MOXIE — which stands for Mars Oxygen In Situ Resource Utilization Experiment — may allow the astronauts to turn the carbon dioxide in space into oxygen.
Oxygen only makes up about 0.13% of Mars’ atmosphere, but carbon dioxide is plentiful, accounting for 96% of it — and NASA’s hope is that MOXIE will prove it’s possible to turn that CO2 into oxygen on Mars.
To create oxygen on Mars, MOXIE will intake some of the planet’s air and heat it to nearly 1,500 degrees Fahrenheit. (The gold coating on the outside of the instrument will ensure that this heat doesn’t harm the Perseverance rover.)
If we can make oxygen on the surface, that potentially saves us a lot of money.
Eric Daniel Hinterman
It will then apply an electric current to the air to split the CO2 into oxygen and carbon monoxide. After noting how much oxygen is produced and its purity, MOXIE will release the air back into the atmosphere.

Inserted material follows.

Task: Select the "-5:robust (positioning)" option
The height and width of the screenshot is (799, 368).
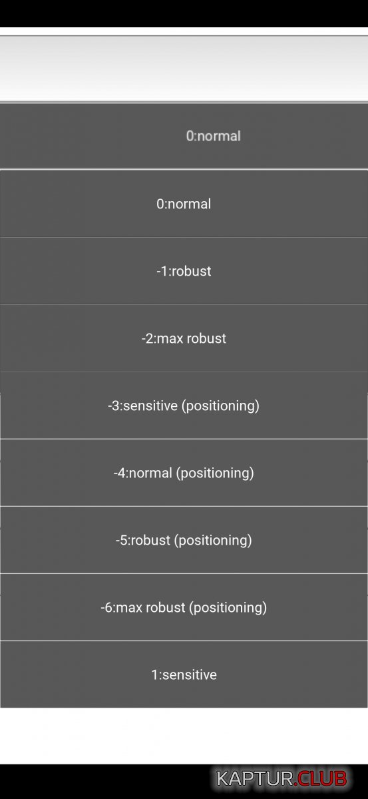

If MOXIE can produce at least 99.6% pure oxygen on Mars, future missions could put that oxygen to use. To do so, NASA will need to build a version of MOXIE that’s 200 times larger.
The larger version of MOXIE would store the oxygen. Astronauts could then combine it with fuel to make rocket propellant, but as MOXIE team member Eric Daniel Hinterman told Live Science, it could also go toward life-support systems.
“We can send that oxygen from Earth to Mars, but if we can make it on the surface that potentially saves us a lot of money,” Hinterman said.
NASA hasn’t set a date for when MOXIE will first try to create oxygen on Mars, but it plans to conduct up to a dozen tests to ensure the tech works under a variety of Martian conditions.